● Work instruction: Transcribe every record exactly, omitting none.

*** Block opens ***

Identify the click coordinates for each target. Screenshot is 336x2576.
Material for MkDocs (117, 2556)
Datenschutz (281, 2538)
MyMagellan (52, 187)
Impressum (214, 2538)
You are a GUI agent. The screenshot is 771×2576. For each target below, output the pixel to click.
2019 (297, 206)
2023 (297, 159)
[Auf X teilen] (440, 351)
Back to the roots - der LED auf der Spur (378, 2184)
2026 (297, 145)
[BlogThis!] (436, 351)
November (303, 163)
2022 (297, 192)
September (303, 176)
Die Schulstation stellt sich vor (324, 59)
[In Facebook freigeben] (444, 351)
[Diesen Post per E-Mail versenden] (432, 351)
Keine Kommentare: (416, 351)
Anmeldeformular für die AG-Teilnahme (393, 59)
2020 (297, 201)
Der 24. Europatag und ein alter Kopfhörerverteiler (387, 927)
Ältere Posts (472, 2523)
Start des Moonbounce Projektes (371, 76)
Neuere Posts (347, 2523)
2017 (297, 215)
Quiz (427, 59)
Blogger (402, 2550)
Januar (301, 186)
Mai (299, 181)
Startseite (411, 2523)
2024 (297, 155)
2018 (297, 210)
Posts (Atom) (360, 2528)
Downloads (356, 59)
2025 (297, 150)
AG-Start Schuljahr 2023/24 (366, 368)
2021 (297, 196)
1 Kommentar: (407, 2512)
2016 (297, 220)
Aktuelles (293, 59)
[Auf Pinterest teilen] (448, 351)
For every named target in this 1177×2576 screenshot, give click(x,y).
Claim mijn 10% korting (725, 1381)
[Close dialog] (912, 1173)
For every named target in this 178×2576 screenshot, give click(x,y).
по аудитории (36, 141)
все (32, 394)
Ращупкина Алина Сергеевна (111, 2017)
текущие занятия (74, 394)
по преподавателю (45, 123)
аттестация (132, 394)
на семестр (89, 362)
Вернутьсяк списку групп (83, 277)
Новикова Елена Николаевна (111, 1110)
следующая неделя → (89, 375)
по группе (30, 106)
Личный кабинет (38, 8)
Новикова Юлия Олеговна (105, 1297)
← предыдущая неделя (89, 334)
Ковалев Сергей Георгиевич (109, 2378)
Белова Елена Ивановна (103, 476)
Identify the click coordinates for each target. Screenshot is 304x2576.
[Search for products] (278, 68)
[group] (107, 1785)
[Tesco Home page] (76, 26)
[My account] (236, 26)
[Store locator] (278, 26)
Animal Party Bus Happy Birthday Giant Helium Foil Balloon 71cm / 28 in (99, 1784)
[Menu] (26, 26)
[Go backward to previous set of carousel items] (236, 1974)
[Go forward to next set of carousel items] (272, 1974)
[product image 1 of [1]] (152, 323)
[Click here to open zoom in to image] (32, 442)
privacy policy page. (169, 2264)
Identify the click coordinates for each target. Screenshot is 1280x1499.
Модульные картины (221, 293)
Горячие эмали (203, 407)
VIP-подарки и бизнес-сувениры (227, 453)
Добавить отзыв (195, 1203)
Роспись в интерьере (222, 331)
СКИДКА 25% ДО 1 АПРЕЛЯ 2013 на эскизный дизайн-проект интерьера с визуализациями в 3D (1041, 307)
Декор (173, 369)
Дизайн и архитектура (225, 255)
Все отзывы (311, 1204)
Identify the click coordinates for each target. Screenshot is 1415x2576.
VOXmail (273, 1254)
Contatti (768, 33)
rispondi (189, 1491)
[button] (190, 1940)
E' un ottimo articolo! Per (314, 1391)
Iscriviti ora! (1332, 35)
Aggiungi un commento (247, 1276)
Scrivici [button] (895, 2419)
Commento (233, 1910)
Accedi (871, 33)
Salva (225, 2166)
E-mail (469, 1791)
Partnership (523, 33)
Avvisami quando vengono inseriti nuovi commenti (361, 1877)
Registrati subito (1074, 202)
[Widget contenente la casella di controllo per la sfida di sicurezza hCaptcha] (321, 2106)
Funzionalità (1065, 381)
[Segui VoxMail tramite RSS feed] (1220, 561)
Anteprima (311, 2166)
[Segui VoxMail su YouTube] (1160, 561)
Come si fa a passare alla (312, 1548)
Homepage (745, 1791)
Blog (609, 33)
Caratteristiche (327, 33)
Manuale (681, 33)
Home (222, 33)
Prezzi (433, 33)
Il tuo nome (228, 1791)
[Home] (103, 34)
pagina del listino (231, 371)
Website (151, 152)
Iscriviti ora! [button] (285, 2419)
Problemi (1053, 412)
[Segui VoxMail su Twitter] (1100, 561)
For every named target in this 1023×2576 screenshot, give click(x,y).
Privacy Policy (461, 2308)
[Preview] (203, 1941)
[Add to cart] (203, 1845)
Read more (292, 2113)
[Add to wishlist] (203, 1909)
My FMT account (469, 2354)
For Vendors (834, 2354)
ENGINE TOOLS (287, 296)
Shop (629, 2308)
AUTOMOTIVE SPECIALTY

*** Block closes ***

● Output of the exercise:
Identify the click coordinates for each target. Screenshot is 336x2576.
Material for MkDocs (117, 2556)
Datenschutz (281, 2538)
MyMagellan (52, 187)
Impressum (214, 2538)
You are a GUI agent. The screenshot is 771×2576. For each target below, output the pixel to click.
2019 (297, 206)
2023 (297, 159)
[Auf X teilen] (440, 351)
Back to the roots - der LED auf der Spur (378, 2184)
2026 (297, 145)
[BlogThis!] (436, 351)
November (303, 163)
2022 (297, 192)
September (303, 176)
Die Schulstation stellt sich vor (324, 59)
[In Facebook freigeben] (444, 351)
[Diesen Post per E-Mail versenden] (432, 351)
Keine Kommentare: (416, 351)
Anmeldeformular für die AG-Teilnahme (393, 59)
2020 (297, 201)
Der 24. Europatag und ein alter Kopfhörerverteiler (387, 927)
Ältere Posts (472, 2523)
Start des Moonbounce Projektes (371, 76)
Neuere Posts (347, 2523)
2017 (297, 215)
Quiz (427, 59)
Blogger (402, 2550)
Januar (301, 186)
Mai (299, 181)
Startseite (411, 2523)
2024 (297, 155)
2018 (297, 210)
Posts (Atom) (360, 2528)
Downloads (356, 59)
2025 (297, 150)
AG-Start Schuljahr 2023/24 (366, 368)
2021 (297, 196)
1 Kommentar: (407, 2512)
2016 (297, 220)
Aktuelles (293, 59)
[Auf Pinterest teilen] (448, 351)
For every named target in this 1177×2576 screenshot, give click(x,y).
Claim mijn 10% korting (725, 1381)
[Close dialog] (912, 1173)
For every named target in this 178×2576 screenshot, give click(x,y).
по аудитории (36, 141)
все (32, 394)
Ращупкина Алина Сергеевна (111, 2017)
текущие занятия (74, 394)
по преподавателю (45, 123)
аттестация (132, 394)
на семестр (89, 362)
Вернутьсяк списку групп (83, 277)
Новикова Елена Николаевна (111, 1110)
следующая неделя → (89, 375)
по группе (30, 106)
Личный кабинет (38, 8)
Новикова Юлия Олеговна (105, 1297)
← предыдущая неделя (89, 334)
Ковалев Сергей Георгиевич (109, 2378)
Белова Елена Ивановна (103, 476)
Identify the click coordinates for each target. Screenshot is 304x2576.
[Search for products] (278, 68)
[group] (107, 1785)
[Tesco Home page] (76, 26)
[My account] (236, 26)
[Store locator] (278, 26)
Animal Party Bus Happy Birthday Giant Helium Foil Balloon 71cm / 28 in (99, 1784)
[Menu] (26, 26)
[Go backward to previous set of carousel items] (236, 1974)
[Go forward to next set of carousel items] (272, 1974)
[product image 1 of [1]] (152, 323)
[Click here to open zoom in to image] (32, 442)
privacy policy page. (169, 2264)
Identify the click coordinates for each target. Screenshot is 1280x1499.
Модульные картины (221, 293)
Горячие эмали (203, 407)
VIP-подарки и бизнес-сувениры (227, 453)
Добавить отзыв (195, 1203)
Роспись в интерьере (222, 331)
СКИДКА 25% ДО 1 АПРЕЛЯ 2013 на эскизный дизайн-проект интерьера с визуализациями в 3D (1041, 307)
Декор (173, 369)
Дизайн и архитектура (225, 255)
Все отзывы (311, 1204)
Identify the click coordinates for each target. Screenshot is 1415x2576.
VOXmail (273, 1254)
Contatti (768, 33)
rispondi (189, 1491)
[button] (190, 1940)
E' un ottimo articolo! Per (314, 1391)
Iscriviti ora! (1332, 35)
Aggiungi un commento (247, 1276)
Scrivici [button] (895, 2419)
Commento (233, 1910)
Accedi (871, 33)
Salva (225, 2166)
E-mail (469, 1791)
Partnership (523, 33)
Avvisami quando vengono inseriti nuovi commenti (361, 1877)
Registrati subito (1074, 202)
[Widget contenente la casella di controllo per la sfida di sicurezza hCaptcha] (321, 2106)
Funzionalità (1065, 381)
[Segui VoxMail tramite RSS feed] (1220, 561)
Anteprima (311, 2166)
[Segui VoxMail su YouTube] (1160, 561)
Come si fa a passare alla (312, 1548)
Homepage (745, 1791)
Blog (609, 33)
Caratteristiche (327, 33)
Manuale (681, 33)
Home (222, 33)
Prezzi (433, 33)
Il tuo nome (228, 1791)
[Home] (103, 34)
pagina del listino (231, 371)
Website (151, 152)
Iscriviti ora! [button] (285, 2419)
Problemi (1053, 412)
[Segui VoxMail su Twitter] (1100, 561)
For every named target in this 1023×2576 screenshot, give click(x,y).
Privacy Policy (461, 2308)
[Preview] (203, 1941)
[Add to cart] (203, 1845)
Read more (292, 2113)
[Add to wishlist] (203, 1909)
My FMT account (469, 2354)
For Vendors (834, 2354)
ENGINE TOOLS (287, 296)
Shop (629, 2308)
AUTOMOTIVE SPECIALTY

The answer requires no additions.